A birthday, the first day of school at a brand new school, and a deployment all in one day was a lot. But this was not our first experience with deployment. In fact, in ten years, I’d lost count of the birthdays and milestones interrupted or missed and the number of goodbyes we’ve said that made us wonder if they’d be the last.
I stood there in my driveway, closed my eyes, and breathed in deeply, slowing my racing heart. I attuned my spirit to the Lord’s dwelling within me. I would live in awareness, not of danger and of the unknown but of the presence of the Lord with me.
Several weeks later, the buzz of my phone woke me just before dawn. The screen showed five missed calls. I immediately knew something was wrong. My phone vibrated again as I held it. I sat up and answered. It was my husband. I exhaled an anxious breath from my lungs. He wanted to reach me before I turned on the TV and saw the news.

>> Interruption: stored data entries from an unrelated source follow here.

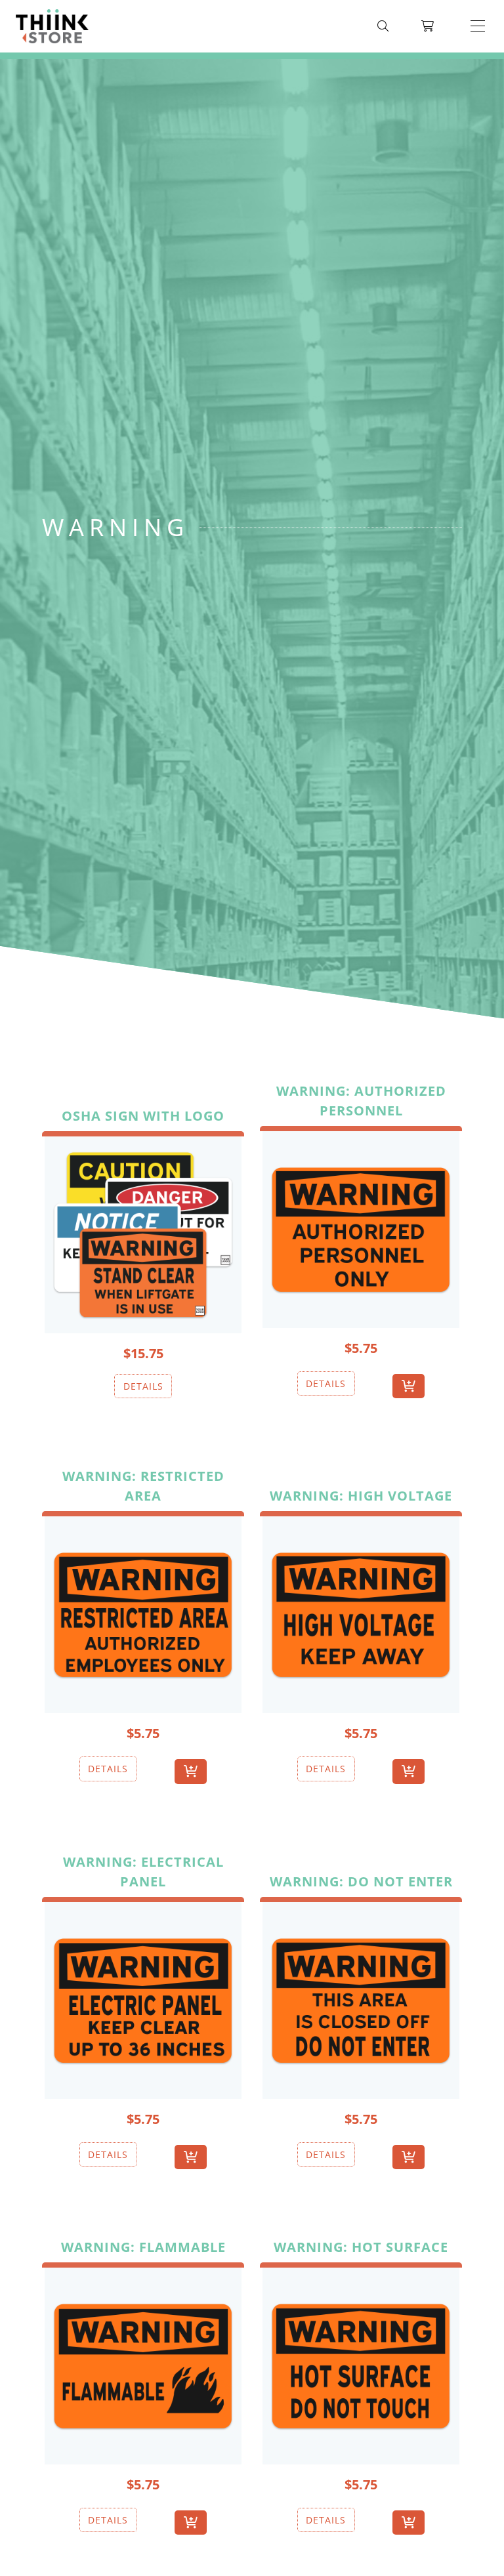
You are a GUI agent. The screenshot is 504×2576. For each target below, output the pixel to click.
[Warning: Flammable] (143, 2363)
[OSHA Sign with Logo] (143, 1232)
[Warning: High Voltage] (361, 1612)
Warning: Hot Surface (361, 2247)
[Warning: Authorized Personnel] (361, 1227)
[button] (478, 26)
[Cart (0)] (428, 26)
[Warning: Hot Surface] (361, 2363)
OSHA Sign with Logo (143, 1116)
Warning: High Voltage (361, 1496)
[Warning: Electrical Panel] (143, 1998)
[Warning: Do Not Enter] (361, 1998)
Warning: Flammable (143, 2247)
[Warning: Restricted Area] (143, 1612)
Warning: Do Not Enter (361, 1881)
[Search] (383, 26)
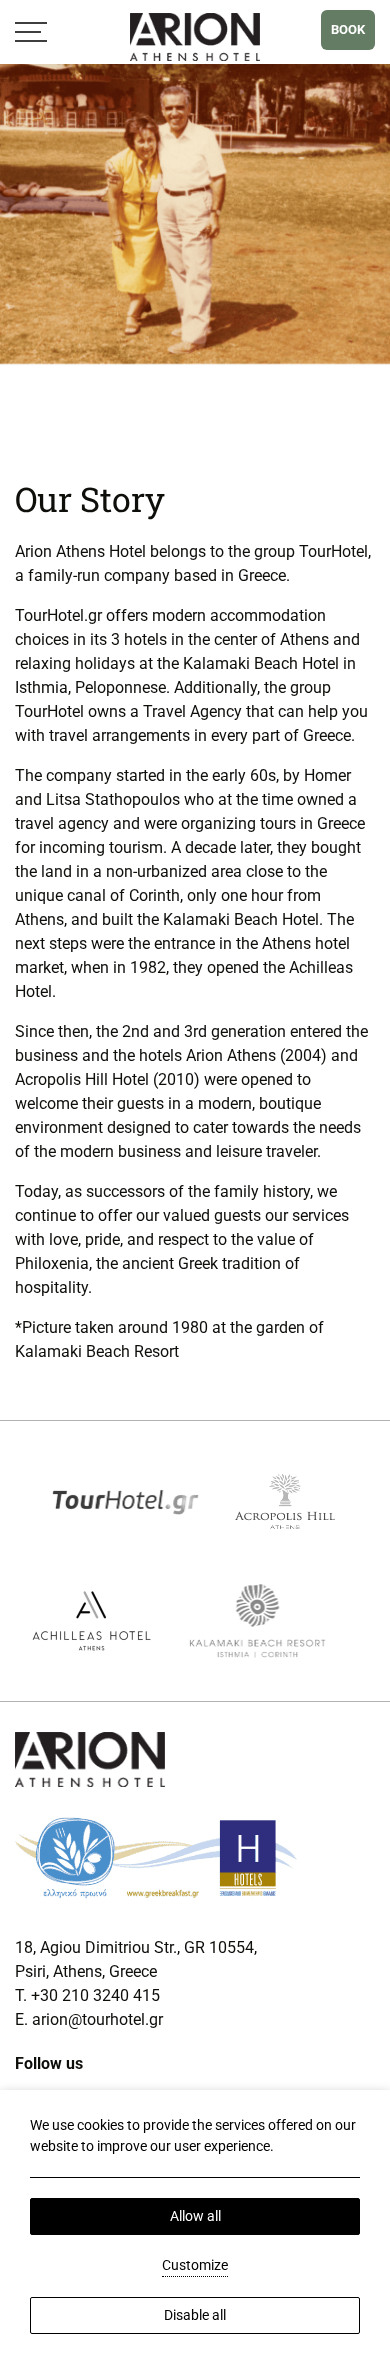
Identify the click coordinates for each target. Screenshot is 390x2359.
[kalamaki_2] (258, 1619)
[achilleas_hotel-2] (91, 1619)
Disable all (195, 2315)
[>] (31, 31)
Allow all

Through hurried, hushed words that lacked detail, he told me he was safe, but others were not. I felt weak and weepy, but I just listened quietly. He spoke with composure, but I’ve known his voice long enough to hear the emotions he was trying to repress. With forced stoicism, he told me to pray and to tell our two sons that he loved them. The goodbye felt permanent. I slid off our bed onto the floor as tears slid down my cheeks and prayed with my forehead resting against our mattress.
During that deployment, my husband was on a mission that killed one of his friends. Any comfort we tried to offer each other thousands of miles apart in the midst of a traumatic tragedy fell short. And due to his position, I could only confide in a couple of friends. I spent days and nights battling rounds of worry and crying. In the panic, I wanted peace, and in the mourning, I wanted comfort.